With one monthly payment and a fixed monthly payment schedule, you can
actually see an end to those monthly payments. In
reality, consolidating bills isn't always easy. If you have a lot of
debt, it can be hard to find a consolidation loan at a lower interest
rate. And if you're not careful, you can end up deeper in debt than
when you started. Your goal in consolidating your
debt should be to lower your overall costs. To accomplish this there
are two things to keep in mind: 1. Get the lowest
interest rate possible 2. Have a plan to pay off your
debts in 3 - 5 years. Here are some of the best ways
to consolidate: Using Credit Cards The
good news about this method is that with a good credit rating, you may
get a much lower rate than other forms of consolidation loans. And
since credit card issuers don't require collateral, you aren't "risking
the farm." Call your current issuer to ask what
interest rates they will offer you if you transfer balances from other
cards over to theirs. Go for a fixed rate if you can get it, and ask
them to waive any transfer fees. If you can't negotiate a low rate with
your current issuer, try shopping for a new card at a site such as
CardRatings.com. But be careful! Too many applications for credit in a
short period of time can hurt your credit rating. Once
you do consolidate this way, be sure to set up an optimal payment plan
so you can be debt-free in 3 - 5 years. Home Equity
Loans With a home equity loan, you borrow against the
value of you home, minus any other mortgages. The two major kinds are: 1.
A Home Equity Loan - a fixed amount of money for a fixed period of time
(sometimes at a fixed rate) and 2. A "Home Equity
Line of Credit" where you borrow up to a pre-approved credit limit
(interest rates usually variable) and can borrow again if you still
have money available. These loans can offer
attractive rates, low payments, and the interest is usually
tax-deductible if you itemize. Many issuers offer no
or low closing costs for these loans. Interest rates are often
variable, however, and there's always the risk that you can lose your
home if you can't pay. Cash Out Refinance Refinancing
your home and taking out money to pay off bills (called "cash-out
refinance") is yet another way to tap the equity in your home. If you
can refinance at a substantially lower interest rate, you'll eliminate
the high interest costs of the debts you pay off, and you could even
come out with a lower payment than you have right now since rates are
so low. One option to consider: an interest-only
loan. By lowering your monthly payment, you can free up money to use
toward paying down other high-rate debt or building a retirement fund. Make
sure you understand the total cost of refinancing. Take any money
you've freed up by paying off other bills and use that to create an
emergency savings fund. Traditional Debt
Consolidation Loans A debt consolidation loan is an
unsecured personal loan, and the only collateral you are offering for
the lender's security is you. Because lenders consider them risky
loans, they're usually more expensive and not always easy to get if you
have a lot of debt.

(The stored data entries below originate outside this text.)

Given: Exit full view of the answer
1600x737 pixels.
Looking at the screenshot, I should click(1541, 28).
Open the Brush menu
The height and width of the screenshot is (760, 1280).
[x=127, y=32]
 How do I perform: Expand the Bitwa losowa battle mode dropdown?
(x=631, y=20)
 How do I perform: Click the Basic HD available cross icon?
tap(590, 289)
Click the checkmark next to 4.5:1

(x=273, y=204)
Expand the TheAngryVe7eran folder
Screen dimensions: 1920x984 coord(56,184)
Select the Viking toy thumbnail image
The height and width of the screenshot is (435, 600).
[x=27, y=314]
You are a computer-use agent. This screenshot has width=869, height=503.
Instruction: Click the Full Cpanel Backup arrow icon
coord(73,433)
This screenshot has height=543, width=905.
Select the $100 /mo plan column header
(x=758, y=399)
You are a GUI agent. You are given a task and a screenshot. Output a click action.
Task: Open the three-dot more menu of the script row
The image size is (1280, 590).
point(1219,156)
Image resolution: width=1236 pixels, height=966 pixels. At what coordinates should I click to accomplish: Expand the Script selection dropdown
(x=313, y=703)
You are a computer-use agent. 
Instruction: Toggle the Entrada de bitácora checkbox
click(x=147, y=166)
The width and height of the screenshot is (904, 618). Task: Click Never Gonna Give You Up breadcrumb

If the interest rate is too high
to make it worth it and the repayment term is ten or fifteen years, you
should probably consider another method of consolidation. However, if
the term and interest rate are right, this can be a great way to
actually save money in the end. (Check Bankrate.com for current
averages). Remember, to calculate the total cost of the loan from start
to pay-off. Credit Counseling Credit
counseling agencies may help you get out of debt, though they don't
actually consolidate your debt. Instead, payment
plans (usually with lower interest and fees) will be worked out for all
of your eligible debts. You'll make one monthly payment to the
counseling agency, which will pay all your creditors. Participating
in a credit counseling program generally won't hurt your credit rating,
and if you stick to the plan you can be out of debt in three to six
years. But be careful which agency you work with. If the counseling
agency pays your bills late, you'll pay the price since you're still
responsible to the lender. It happens. Debt Settlement Debt
settlement is another option that's become increasingly popular with
consumers who have a lot of debt and can't, or won't, file bankruptcy.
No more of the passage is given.